[PROVIDED MATERIAL Boundary: Start]

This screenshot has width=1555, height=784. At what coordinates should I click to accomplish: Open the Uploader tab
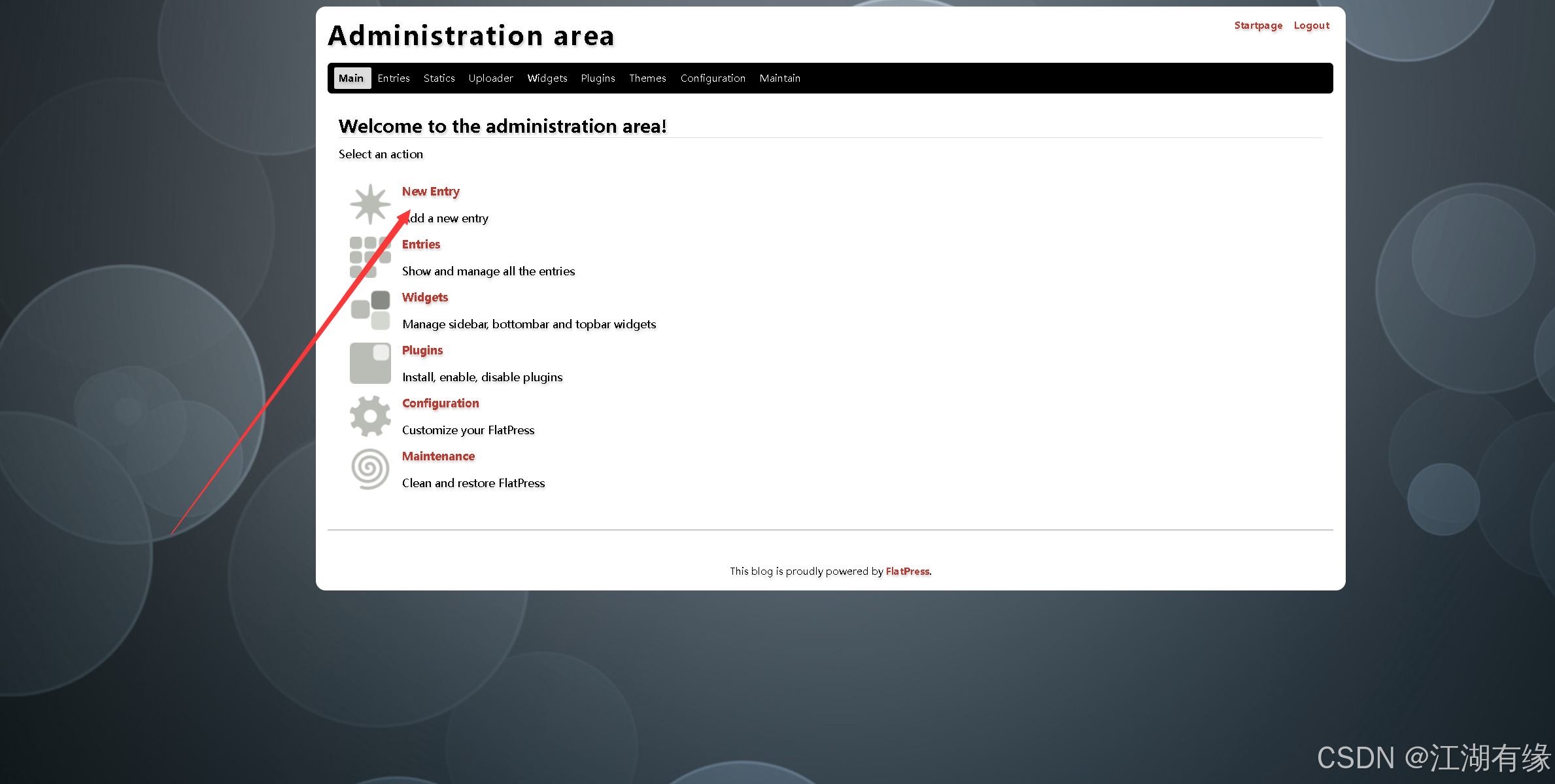click(490, 78)
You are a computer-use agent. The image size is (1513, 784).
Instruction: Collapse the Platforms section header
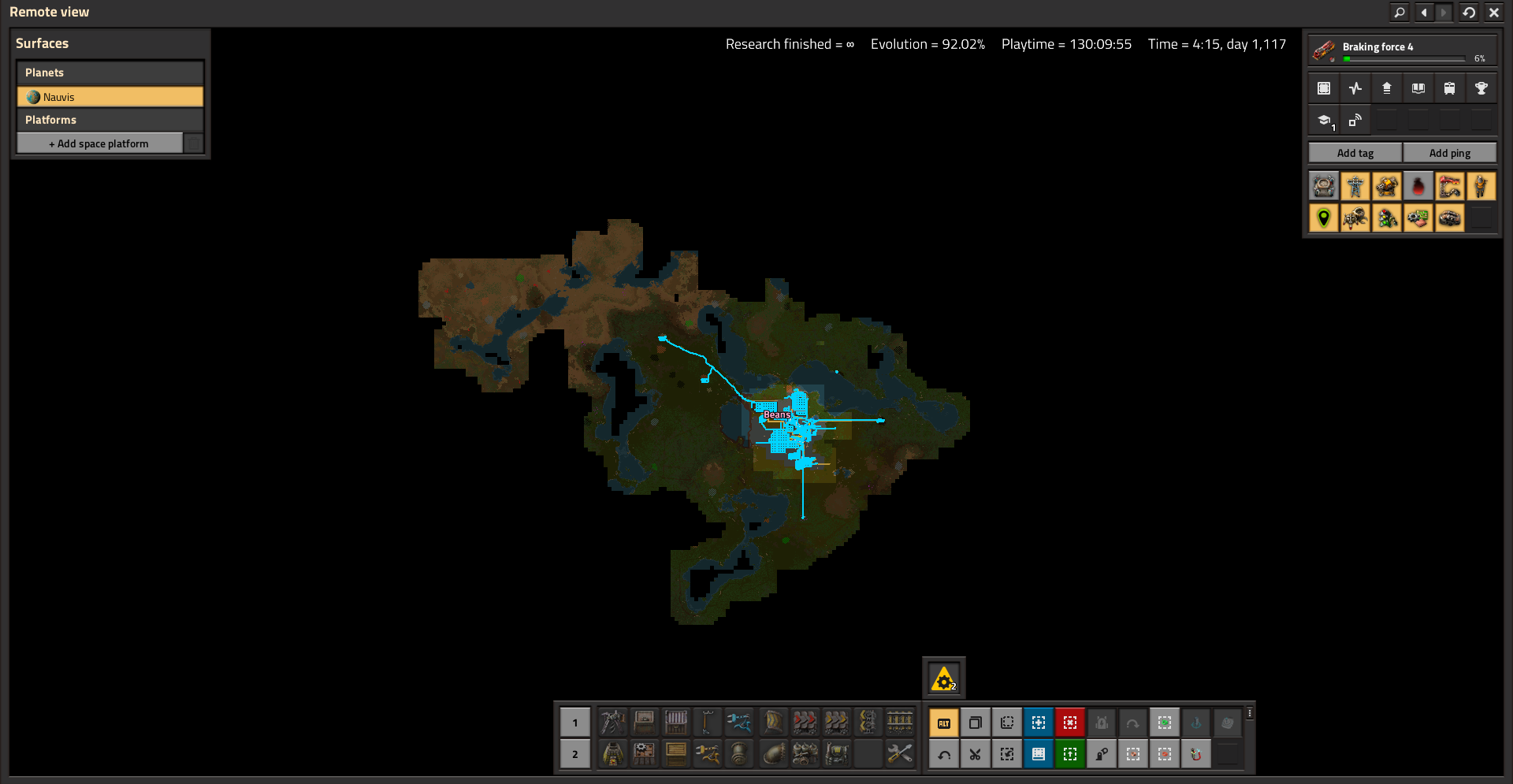click(110, 119)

[PROVIDED MATERIAL Boundary: End]

The whole of the data above needs retyping exactly, with pictures omitted.

This screenshot has width=1555, height=784. At what coordinates should I click to accomplish: Open the Uploader tab
click(490, 78)
You are a computer-use agent. The image size is (1513, 784).
Instruction: Collapse the Platforms section header
click(110, 119)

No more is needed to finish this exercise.